India is watching with increasing wariness recent efforts to broker a political solution to the 17-year-old war in Afghanistan and has conveyed to the US its concerns about Pakistan’s role in this process, several people familiar with the latest developments said.
The developments coincide with a shift in India’s position on the Afghan Taliban – from one of having no engagement with the militants who control or contest almost half of Afghanistan’s territory, to that of some form of engagement, as evidenced by New Delhi’s non-official participation in the so-called Moscow format talks in Russia on November 9.
Officials in New Delhi kept a wary eye on the two-day talks between the US special envoy for Afghanistan, Zalmay Khalilzad, and a Taliban delegation that ended in Abu Dhabi on Tuesday. The meeting was also attended by officials of Pakistan, Saudi Arabia and the UAE, the only countries that recognised the erstwhile Taliban regime in Kabul.

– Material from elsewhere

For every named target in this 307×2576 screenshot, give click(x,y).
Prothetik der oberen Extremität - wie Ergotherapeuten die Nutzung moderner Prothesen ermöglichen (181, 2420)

Though the Afghan government sent a delegation to Abu Dhabi led by chief negotiator Abdul Salam Rahimi, the Taliban refused to meet. It was also noted in New Delhi that Khalilzad flew directly from the UAE to Pakistan, where he briefed only army chief Gen Qamar Bajwa on Wednesday, before travelling to Kabul to brief the Afghan leadership, including President Ashraf Ghani.
People familiar with developments and briefed on recent talks with the Taliban believe the search for a solution in Afghanistan will be a long process but said there were reasons to be wary about ongoing processes backed by the US and Russia. New Delhi’s concerns about Pakistan’s efforts to shape the processes to its advantage and to counter India’s presence in Afghanistan have also been conveyed to the US, they said.
“It is hoped the US will stay the course because the security situation in Afghanistan hasn’t improved. The US has done some capacity-building with the Afghan national forces but it isn’t clear how effective this has been,” said one person.
Pointing to the presence of Lashkar-e-Taiba, al-Qaeda and Islamic State in Afghanistan, the person said: “We don’t see the US withdrawing and leaving Afghanistan to itself…, they have a commitment not to allow Afghan territory to again become a crucible of terrorism.”
A second person briefed on the talks said: “One issue is that the US has set the bar so low – they are intent on getting out because of the pressure from the Trump administration to do so before the 2020 elections. Everyone is in a rush to do things.”
A third person familiar with the developments said: “Pakistan wants an end to the status quo – it sees India has having used its improved relationship with the US to enhance its presence in Afghanistan and wants to end that. But many Pakistanis dislike or distrust Khalilzad, and the same goes for the Afghans…,” the third person added.
Despite Pakistan’s efforts to shape the talks with the Taliban, officials in New Delhi pointed to public remarks by the US leadership, including President Donald Trump, acknowledging India’s stake in peace and stability in Afghanistan. In this regard, they pointed to Trump’s reference to India in his strategy for Afghanistan and South Asia unveiled in August last year.
“All the stakeholders see India as a party with a genuine stake in Afghanistan’s future. There is the work we have done to establish the trade and transit route via Chabahar port in Iran, which the US acknowledged by exempting it from sanctions,” the first person said.